Begin at the line containing "Where should I" and restate it and each line after it exactly, up to and including the last line below. Leave pictures out.

======== DATA SHOWN

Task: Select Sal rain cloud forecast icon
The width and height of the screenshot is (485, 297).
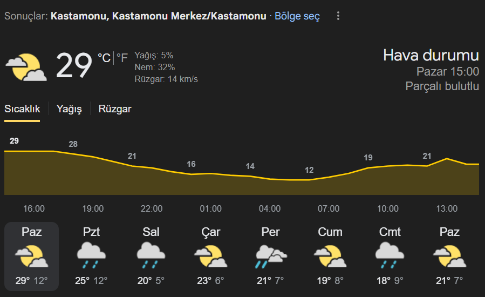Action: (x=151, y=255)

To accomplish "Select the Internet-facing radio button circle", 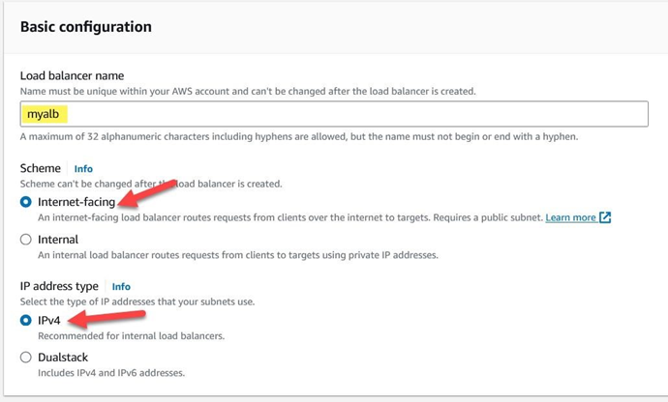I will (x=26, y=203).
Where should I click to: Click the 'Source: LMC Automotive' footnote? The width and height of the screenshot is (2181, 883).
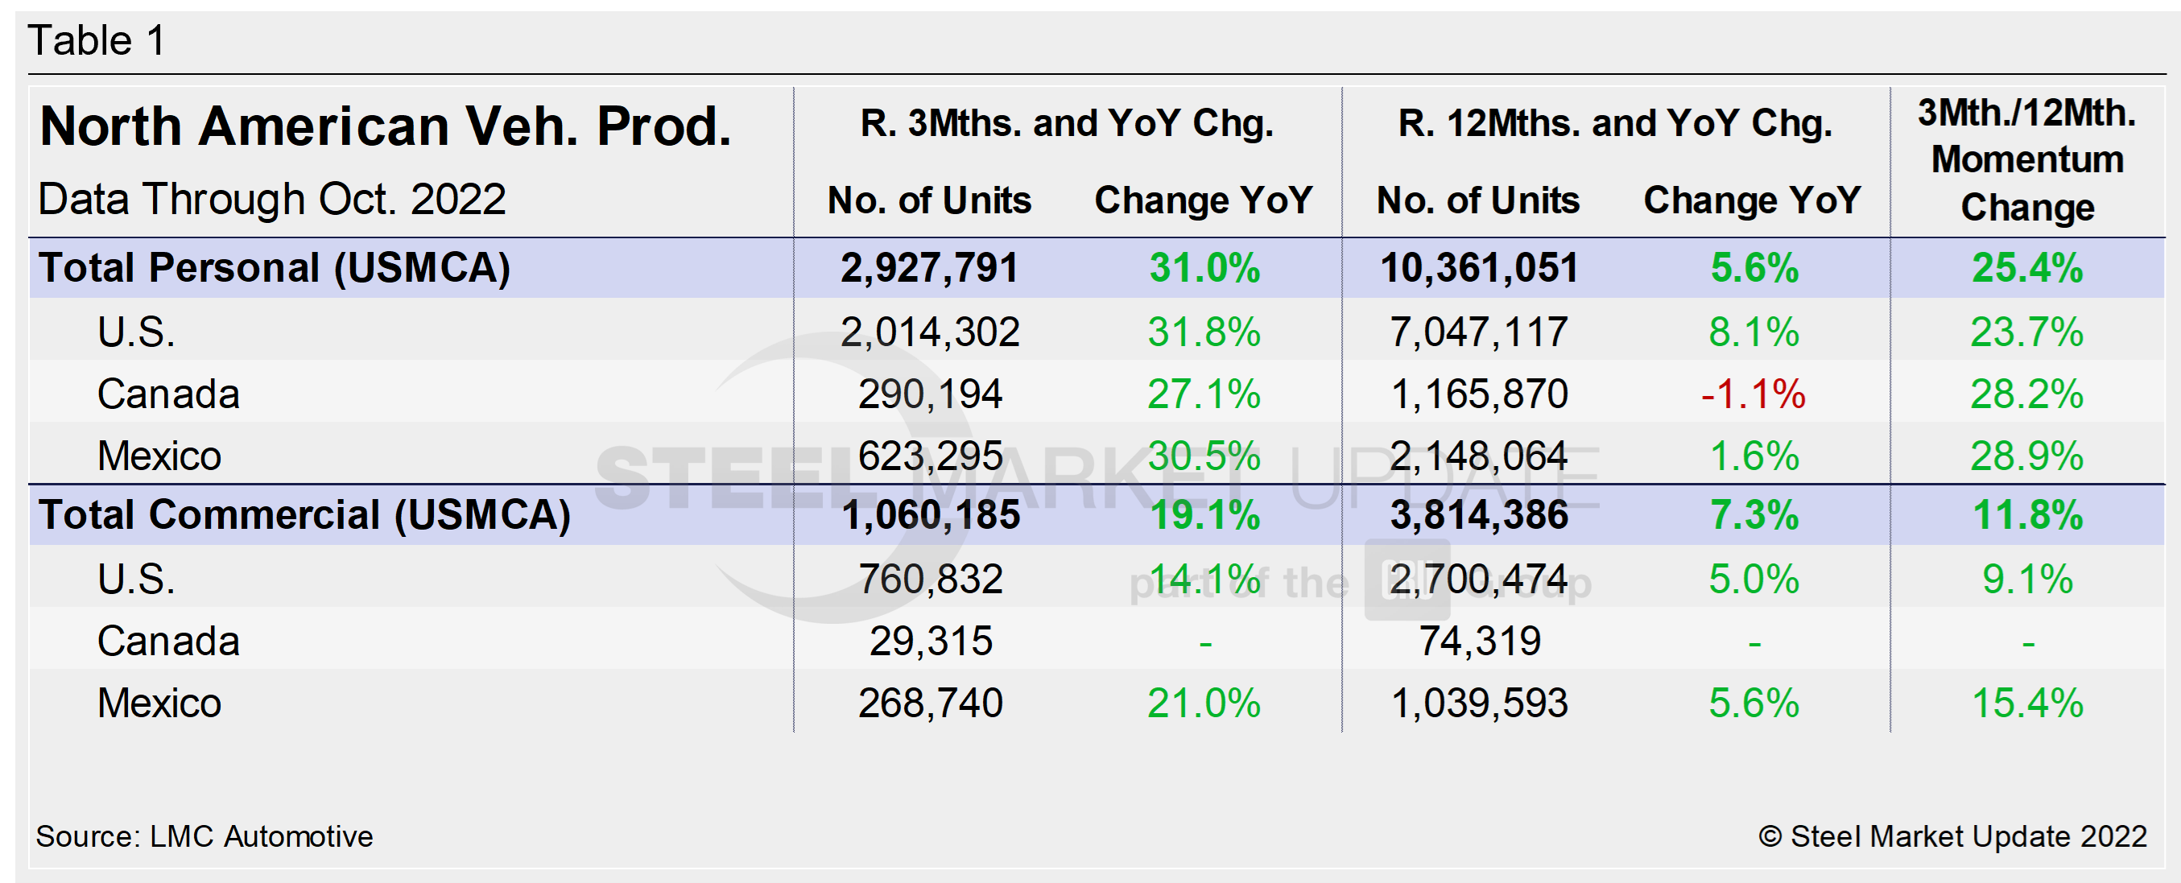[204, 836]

================

> WRITTEN SOLUTION:
Where should I click to: Click the 'Source: LMC Automotive' footnote? The width and height of the screenshot is (2181, 883).
[204, 836]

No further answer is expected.